The EUROPA REPORT film uses a realistic “found footage” format to present a fictional story of the first crewed mission to one of Jupiter’s moons, Europa. You only need to listen to the first minute of this score to have a good idea of the style of the whole album, and that’s all the time it took for me to be hooked.
The same rapid, pulsing beat which opens in “Lift Off” (1) can be heard through a large portion of the score, providing a consistent and wonderfully exciting tonal base. Similar to MCCREARY’s other recent science fiction score, “Defiance”, swirls of increasingly emotive strings wash over the low beat. There’s nothing unique here - or in any of this soundtrack - but MCCREARY certainly has a way of playing with melodies that is very easy to listen to. There’s nothing too musically complex going on here, but the vast majority of listeners will enjoy themselves to some extent, just as I have.
Now, unlike “Defiance” - which is deliberately hyped up to eleven with screaming electronic sounds - EUROPA REPORT is notably subdued. MCCREARY shows remarkable restraint, keeping the music at a temperate level even when he needs to communicate shock and excitement. Sure, the bombast of “Defiance” may be more unique and memorable, but EUROPA REPORT is arguably a more beautiful, tonally-consistent album.
The recurring haunting strings portray space as simultaneously beautiful, terrifying and sad in the same way as Murray Gold piece entitled “The Impossible Planet” (yes, I’m referencing Doctor Who). Simple, atmospheric strings play into an otherwise silent sonic landscape. Through sound the wonder of space itself is realized effectively. Many similarities can also be drawn to Clint Mansell’s “Moon”, another low-key psychological space drama. Both scores feel restrained yet are undoubtedly beautiful. Both are eerily quiet at times, which effectively draws suspenseful atmosphere. Furthermore, they both underscore the narrative - building an atmosphere rather than describing the action itself. “Moon” only has one evident theme, which it uses many times in varying flavours. The case is the same in EUROPA REPORT.

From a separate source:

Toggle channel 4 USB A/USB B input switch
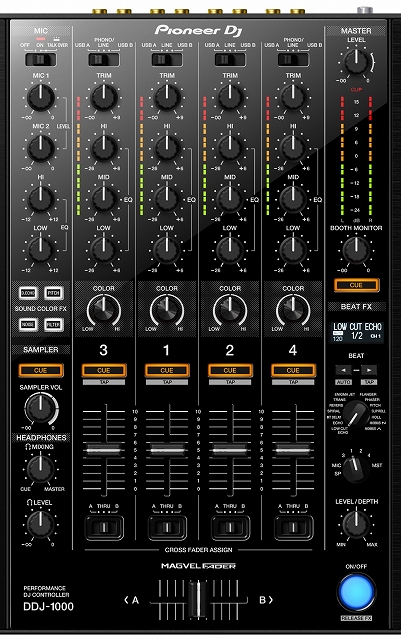The width and height of the screenshot is (401, 640). [293, 60]
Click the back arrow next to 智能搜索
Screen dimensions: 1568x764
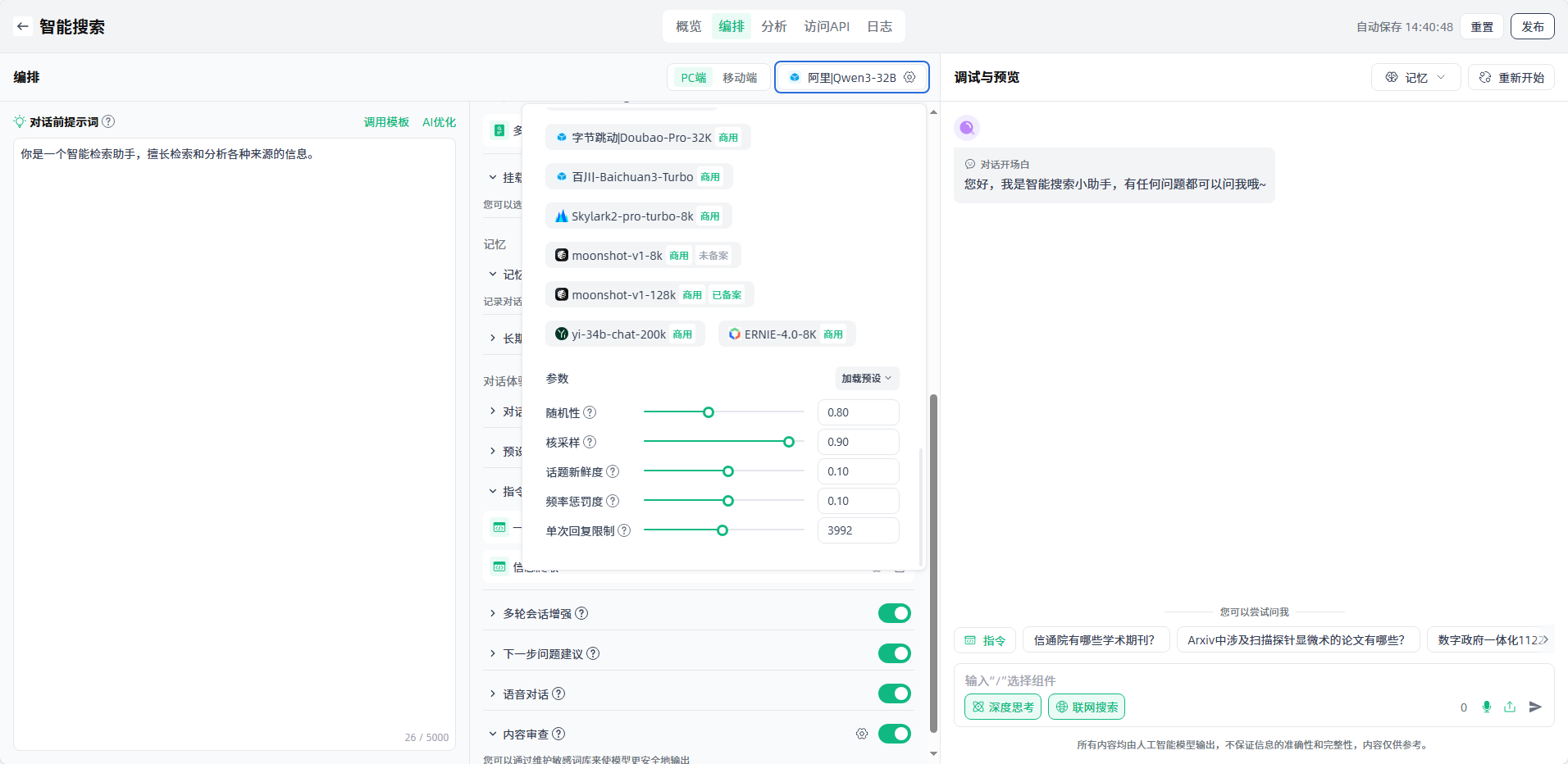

So is it repetitive? The answer is absolutely yes. But do I mind? No, for the most part I do not. There is one main melody used throughout the score. It is used to communicate a variety of themes and emotions: hope, loss, fear, wonder and adventure. It’s a well-layered and very adaptable theme, and I still enjoy hearing it by the final track. Sure, a second recurring melody would have been welcome, but the lack of diversity through the score does not ruin my enjoyment. Small changes in instrumentation are used to combat monotony through the album. For example “Water” (8) features the welcome addition of a poignant vocal track, and the main theme sounds good on piano in “Europa Report (For Solo Piano)” (6). Whereas I think Mansell’s “Moon” soundtrack becomes quite dull around the edges due to it’s long uneventful tracks, EUROPA REPORT maintains my interest to the last cue. Sure, it sags in energy around the middle, but it feels like a natural emotional progression. Finale-vibe kicks in as the energy picks up in “That Brings Us to Now” (11), a track which at one point incorporates a heavy load of sound design when a frantic cluster of descending string notes imply a horrific moment on-screen. It certainly gives me a sinking feeling.
It's pretty clear that I am really fond of this score by BEAR MCCREARY. While I don’t think it’s anything new or unexpected, it's another very solid entry in the space exploration genre. It takes the tension of a thriller and the magic of an adventure and melds the two together with understated radiance. Ultimately, EUROPA REPORT’s only downfall is a lack of diversity, but if the title theme grabs you you’ll enjoy the journey. A treat for science fiction fans.